• **ASSIGNMENT**
Retype the listing below exactly, pictures removed.

PROVIDED DATA section start

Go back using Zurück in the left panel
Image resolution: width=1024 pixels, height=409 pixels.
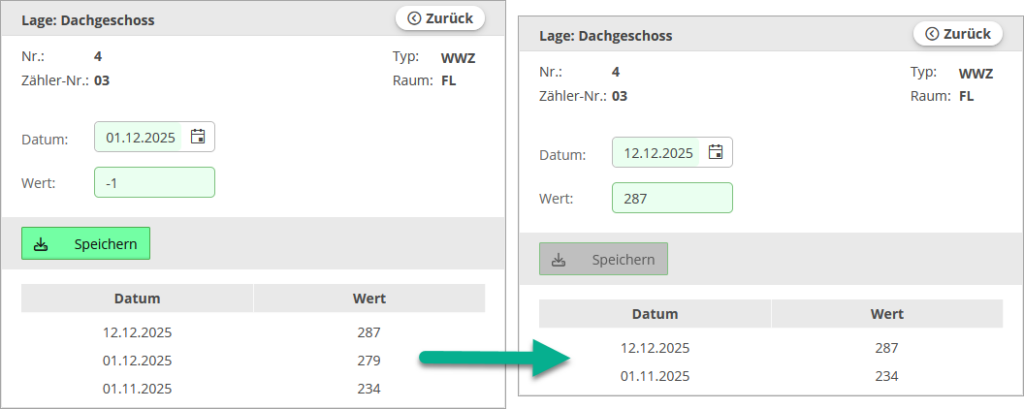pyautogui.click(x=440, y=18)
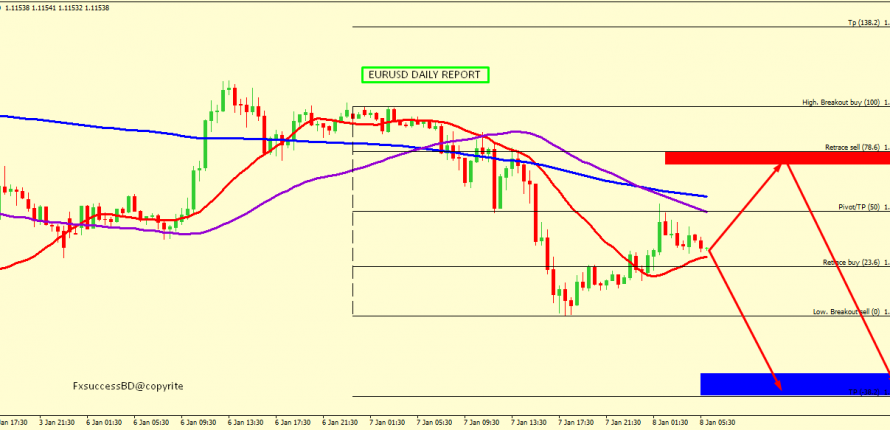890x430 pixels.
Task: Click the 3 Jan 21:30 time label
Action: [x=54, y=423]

PROVIDED DATA section end

• **WRITTEN RESPONSE**
Go back using Zurück in the left panel
Image resolution: width=1024 pixels, height=409 pixels.
pyautogui.click(x=440, y=18)
890x430 pixels.
Task: Click the 3 Jan 21:30 time label
Action: [x=54, y=423]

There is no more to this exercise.